**Material to process**

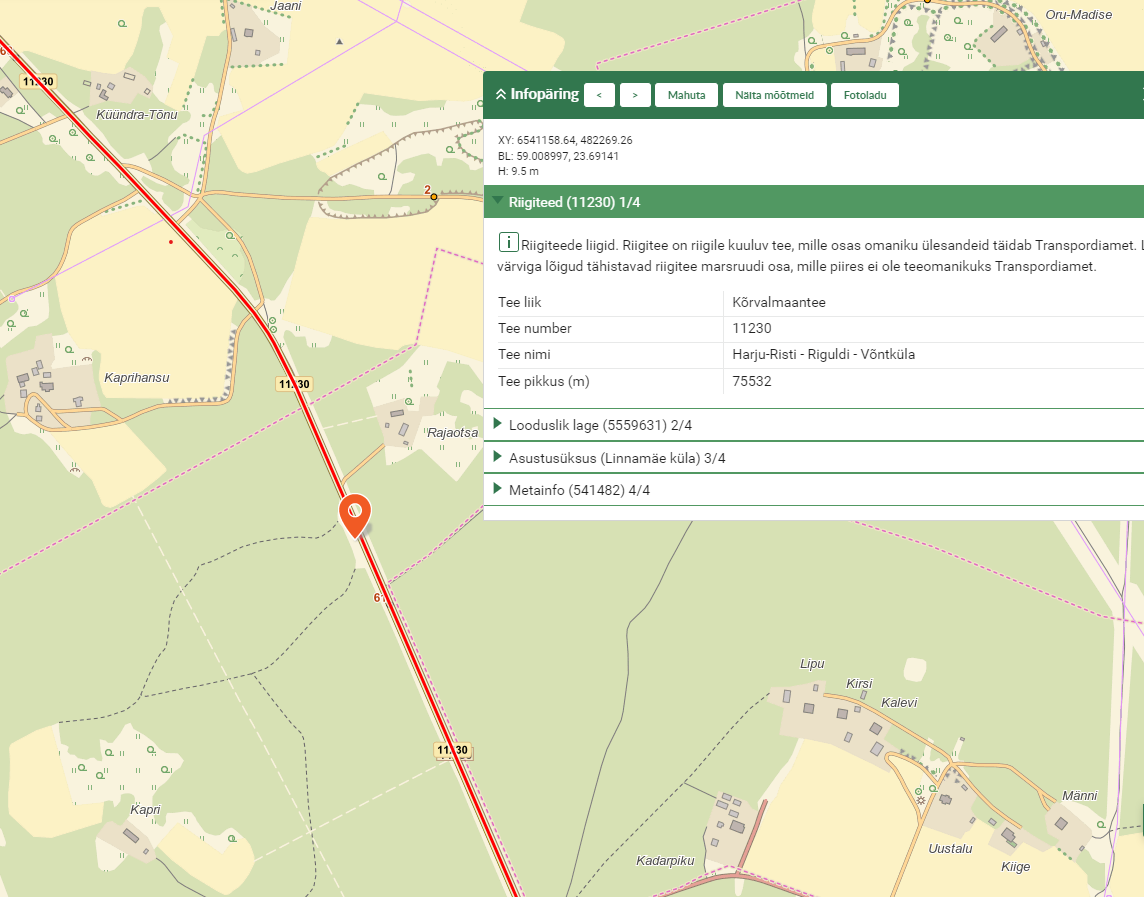Viewport: 1144px width, 897px height.
Task: Click the sun-shaped symbol near Uustalu
Action: point(921,799)
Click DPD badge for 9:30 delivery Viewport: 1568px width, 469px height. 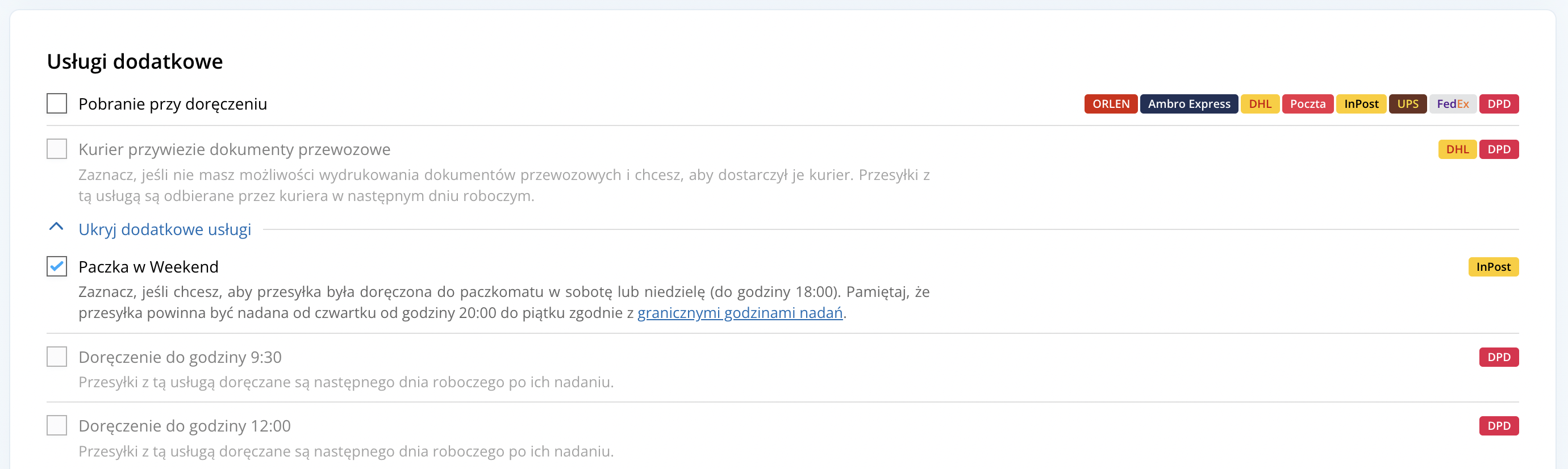tap(1499, 357)
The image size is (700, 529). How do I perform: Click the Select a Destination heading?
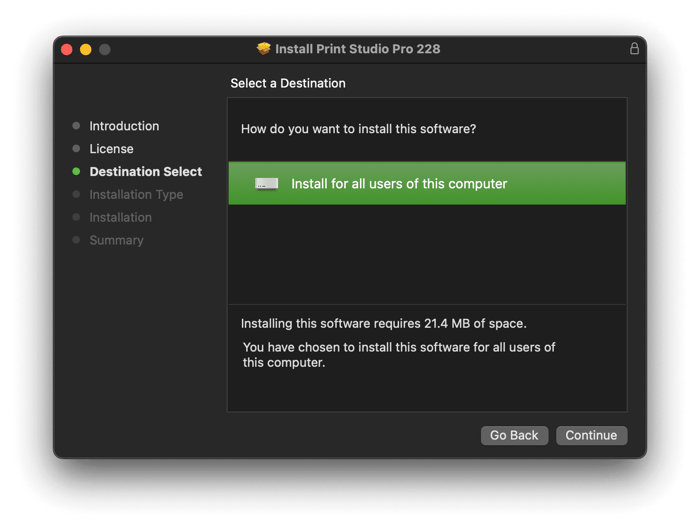point(288,83)
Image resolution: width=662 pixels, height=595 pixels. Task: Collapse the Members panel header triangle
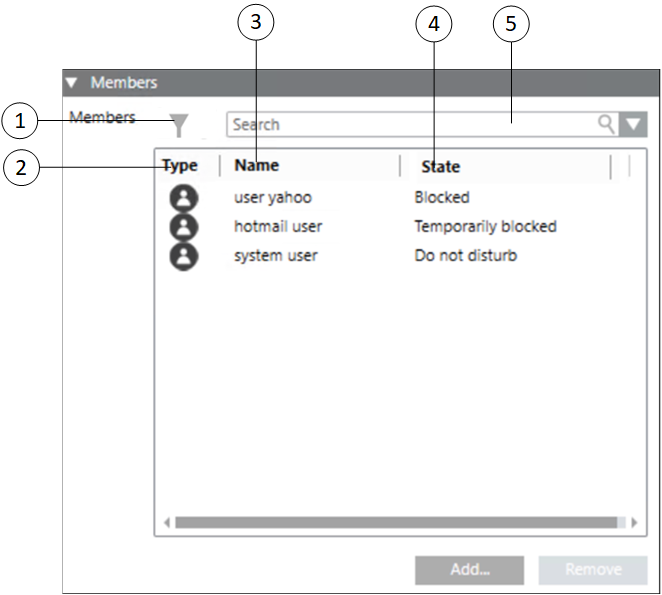72,83
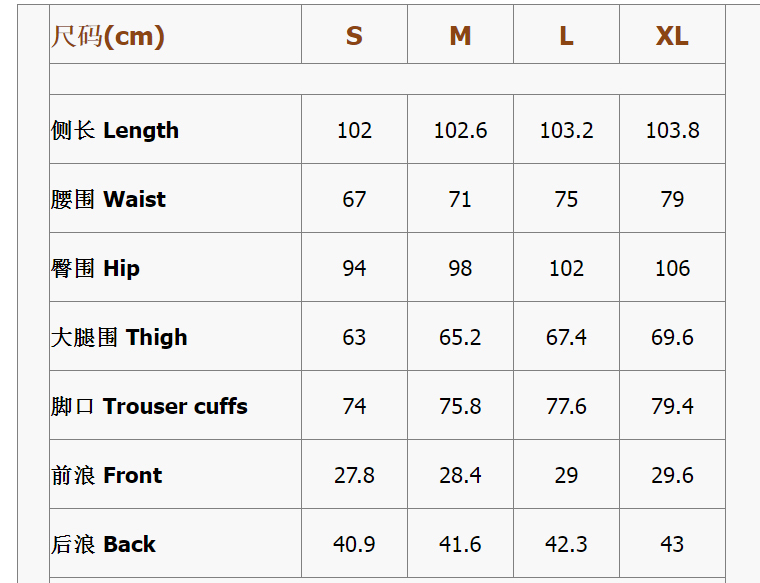Select Length value 103.8 for XL
This screenshot has height=583, width=760.
click(x=672, y=130)
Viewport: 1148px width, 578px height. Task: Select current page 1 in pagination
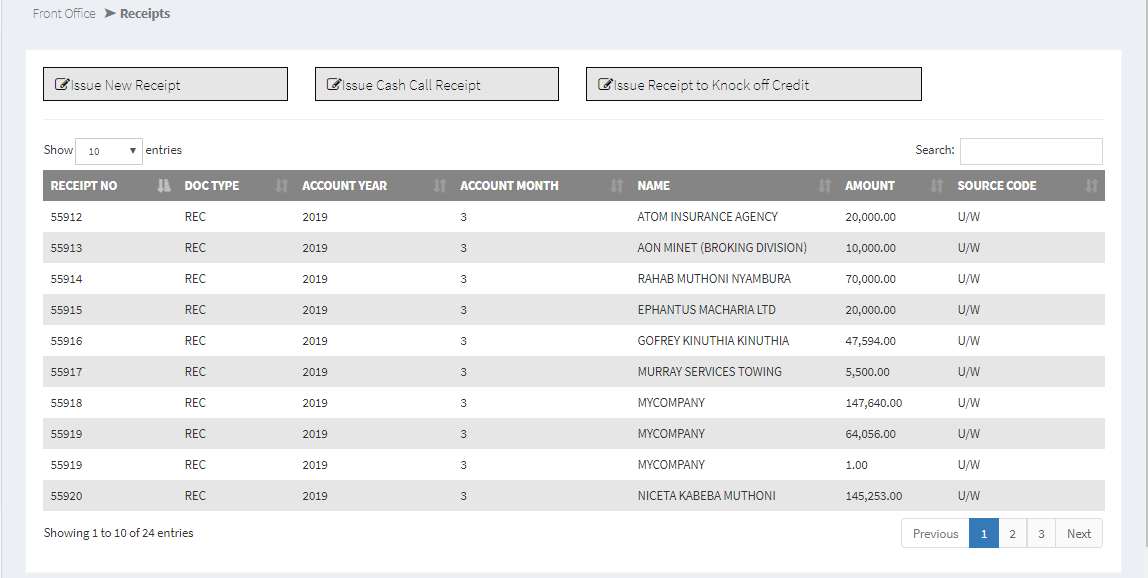coord(983,534)
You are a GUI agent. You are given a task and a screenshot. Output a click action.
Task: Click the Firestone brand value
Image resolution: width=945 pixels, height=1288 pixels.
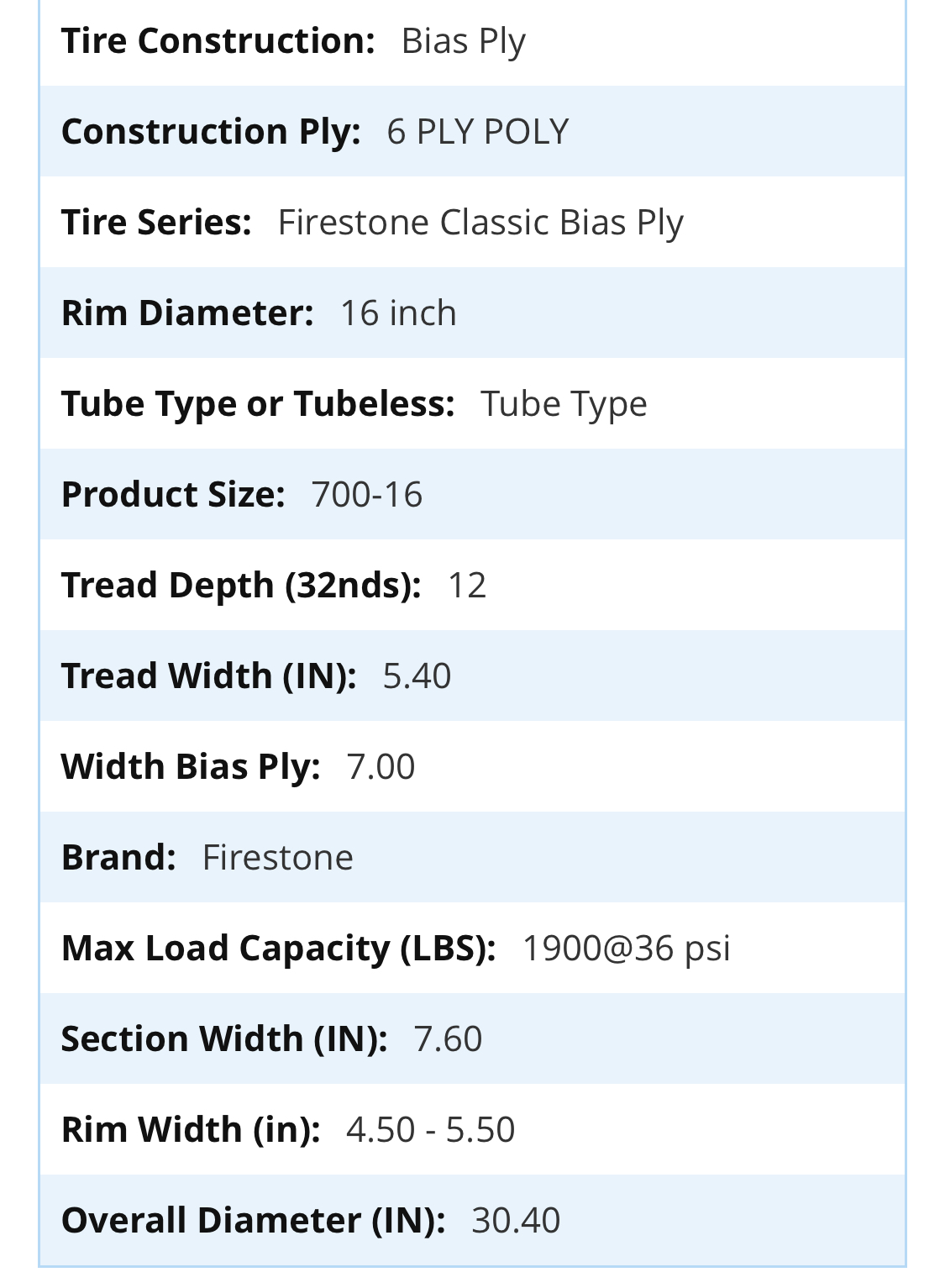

**What you are asked to do**
Return nothing except the lines from the one containing "Image resolution: width=662" through the final line of the data, copied exactly. Leave out all pictures.

**Response for this exercise**
Image resolution: width=662 pixels, height=595 pixels. Task: Collapse the Members panel header triangle
72,83
Select Length value 103.8 for XL
This screenshot has height=583, width=760.
click(x=672, y=130)
Viewport: 1148px width, 578px height. Task: Select current page 1 in pagination
coord(983,534)
You are a GUI agent. You are given a task and a screenshot. Output a click action.
Task: Click the Firestone brand value
Image resolution: width=945 pixels, height=1288 pixels.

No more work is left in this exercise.